Reproduce exactly, and nothing but, the lines between the one with "Click the Show Text node snake icon" and the end of the entries, both ends included.

* [Data to examine]:
---

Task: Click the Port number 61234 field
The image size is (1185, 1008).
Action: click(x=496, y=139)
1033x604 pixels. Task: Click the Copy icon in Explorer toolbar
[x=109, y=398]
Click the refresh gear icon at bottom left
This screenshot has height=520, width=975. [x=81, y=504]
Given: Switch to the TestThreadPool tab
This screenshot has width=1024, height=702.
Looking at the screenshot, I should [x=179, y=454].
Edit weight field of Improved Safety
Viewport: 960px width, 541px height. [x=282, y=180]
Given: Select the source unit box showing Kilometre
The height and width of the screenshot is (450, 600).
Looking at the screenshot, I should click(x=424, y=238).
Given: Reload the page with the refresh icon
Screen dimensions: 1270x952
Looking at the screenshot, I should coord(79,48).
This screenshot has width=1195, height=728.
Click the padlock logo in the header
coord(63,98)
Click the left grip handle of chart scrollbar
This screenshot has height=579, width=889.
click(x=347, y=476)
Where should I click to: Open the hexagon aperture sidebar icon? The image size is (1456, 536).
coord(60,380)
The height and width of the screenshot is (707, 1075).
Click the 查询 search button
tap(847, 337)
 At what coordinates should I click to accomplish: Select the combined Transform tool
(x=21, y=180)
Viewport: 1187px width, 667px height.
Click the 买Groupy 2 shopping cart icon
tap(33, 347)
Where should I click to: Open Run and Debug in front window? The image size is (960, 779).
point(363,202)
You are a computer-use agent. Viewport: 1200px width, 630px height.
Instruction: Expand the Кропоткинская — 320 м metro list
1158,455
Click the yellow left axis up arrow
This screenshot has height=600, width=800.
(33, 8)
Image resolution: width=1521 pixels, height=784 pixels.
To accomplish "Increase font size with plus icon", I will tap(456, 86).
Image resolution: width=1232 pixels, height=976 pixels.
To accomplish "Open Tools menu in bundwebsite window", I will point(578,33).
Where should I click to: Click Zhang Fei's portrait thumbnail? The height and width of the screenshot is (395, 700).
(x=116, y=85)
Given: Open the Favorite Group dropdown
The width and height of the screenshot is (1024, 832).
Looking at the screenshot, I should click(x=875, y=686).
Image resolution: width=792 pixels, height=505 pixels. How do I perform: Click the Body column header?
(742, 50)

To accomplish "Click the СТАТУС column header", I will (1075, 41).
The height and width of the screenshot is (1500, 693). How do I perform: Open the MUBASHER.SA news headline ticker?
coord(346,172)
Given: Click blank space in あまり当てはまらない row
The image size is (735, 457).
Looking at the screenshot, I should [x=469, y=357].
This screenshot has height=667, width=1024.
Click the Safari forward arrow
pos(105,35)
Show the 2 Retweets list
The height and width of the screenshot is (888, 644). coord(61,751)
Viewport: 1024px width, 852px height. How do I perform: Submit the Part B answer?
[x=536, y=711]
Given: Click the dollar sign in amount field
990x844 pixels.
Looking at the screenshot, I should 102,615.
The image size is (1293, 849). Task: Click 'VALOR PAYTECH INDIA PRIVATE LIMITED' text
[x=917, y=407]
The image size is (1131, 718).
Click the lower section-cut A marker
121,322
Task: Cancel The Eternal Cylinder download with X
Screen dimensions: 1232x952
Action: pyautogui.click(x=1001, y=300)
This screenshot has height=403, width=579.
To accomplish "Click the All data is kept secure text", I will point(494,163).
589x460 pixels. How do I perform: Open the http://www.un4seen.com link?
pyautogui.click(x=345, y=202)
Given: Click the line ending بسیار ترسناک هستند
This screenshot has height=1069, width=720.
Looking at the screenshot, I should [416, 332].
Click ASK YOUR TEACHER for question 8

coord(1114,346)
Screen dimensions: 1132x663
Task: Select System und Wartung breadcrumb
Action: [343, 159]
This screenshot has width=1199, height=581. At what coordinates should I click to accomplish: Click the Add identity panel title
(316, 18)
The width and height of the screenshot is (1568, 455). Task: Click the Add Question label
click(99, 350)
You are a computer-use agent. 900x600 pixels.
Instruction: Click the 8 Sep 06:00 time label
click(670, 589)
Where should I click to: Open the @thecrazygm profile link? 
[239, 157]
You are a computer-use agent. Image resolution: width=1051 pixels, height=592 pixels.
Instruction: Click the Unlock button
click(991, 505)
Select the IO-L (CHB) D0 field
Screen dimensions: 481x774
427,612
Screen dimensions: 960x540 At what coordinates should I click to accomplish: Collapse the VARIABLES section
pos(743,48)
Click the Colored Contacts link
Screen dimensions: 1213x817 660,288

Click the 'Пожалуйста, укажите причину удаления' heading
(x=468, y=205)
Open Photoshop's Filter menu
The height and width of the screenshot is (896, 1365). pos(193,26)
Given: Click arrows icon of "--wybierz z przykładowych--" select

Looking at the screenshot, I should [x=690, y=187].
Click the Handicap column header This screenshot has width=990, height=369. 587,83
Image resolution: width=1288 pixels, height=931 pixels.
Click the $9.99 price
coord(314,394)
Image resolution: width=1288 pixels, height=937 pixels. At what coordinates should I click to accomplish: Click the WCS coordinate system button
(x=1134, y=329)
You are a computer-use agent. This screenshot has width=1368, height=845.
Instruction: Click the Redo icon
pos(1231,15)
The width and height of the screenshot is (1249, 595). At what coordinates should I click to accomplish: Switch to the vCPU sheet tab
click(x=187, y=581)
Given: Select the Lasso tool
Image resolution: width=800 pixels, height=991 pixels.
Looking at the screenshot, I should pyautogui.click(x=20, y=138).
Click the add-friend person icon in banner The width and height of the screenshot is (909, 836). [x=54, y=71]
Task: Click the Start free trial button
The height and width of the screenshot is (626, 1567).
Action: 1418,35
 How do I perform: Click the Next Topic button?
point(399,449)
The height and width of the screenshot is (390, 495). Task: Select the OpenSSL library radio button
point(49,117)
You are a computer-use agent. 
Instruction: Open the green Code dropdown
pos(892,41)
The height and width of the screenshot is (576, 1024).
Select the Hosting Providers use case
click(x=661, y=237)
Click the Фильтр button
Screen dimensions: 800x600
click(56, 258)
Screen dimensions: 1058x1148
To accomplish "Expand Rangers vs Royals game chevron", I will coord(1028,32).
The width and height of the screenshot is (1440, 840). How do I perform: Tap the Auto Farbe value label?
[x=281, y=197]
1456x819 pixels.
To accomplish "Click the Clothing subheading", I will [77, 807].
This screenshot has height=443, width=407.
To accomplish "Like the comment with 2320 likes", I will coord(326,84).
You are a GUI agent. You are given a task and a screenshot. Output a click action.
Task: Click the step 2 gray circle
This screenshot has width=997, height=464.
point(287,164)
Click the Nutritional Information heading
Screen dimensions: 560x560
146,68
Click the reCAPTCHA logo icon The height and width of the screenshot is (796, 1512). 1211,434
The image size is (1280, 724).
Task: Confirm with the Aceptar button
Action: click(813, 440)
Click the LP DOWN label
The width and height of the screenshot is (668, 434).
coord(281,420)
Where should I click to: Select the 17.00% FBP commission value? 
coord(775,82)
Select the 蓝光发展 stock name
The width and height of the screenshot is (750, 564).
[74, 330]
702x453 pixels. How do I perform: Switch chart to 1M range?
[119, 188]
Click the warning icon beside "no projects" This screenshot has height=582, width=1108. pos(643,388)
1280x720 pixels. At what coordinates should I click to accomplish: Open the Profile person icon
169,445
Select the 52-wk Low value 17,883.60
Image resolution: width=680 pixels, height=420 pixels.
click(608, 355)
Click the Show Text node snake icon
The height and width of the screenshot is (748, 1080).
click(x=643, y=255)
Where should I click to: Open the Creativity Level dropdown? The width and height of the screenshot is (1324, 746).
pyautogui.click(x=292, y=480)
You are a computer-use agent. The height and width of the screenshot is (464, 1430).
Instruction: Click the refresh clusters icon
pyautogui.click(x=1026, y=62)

---

* [Result below]:
Click the Show Text node snake icon
The height and width of the screenshot is (748, 1080).
click(x=643, y=255)
Where should I click to: Open the Creativity Level dropdown? The width and height of the screenshot is (1324, 746).
pyautogui.click(x=292, y=480)
You are a computer-use agent. The height and width of the screenshot is (464, 1430).
Instruction: Click the refresh clusters icon
pyautogui.click(x=1026, y=62)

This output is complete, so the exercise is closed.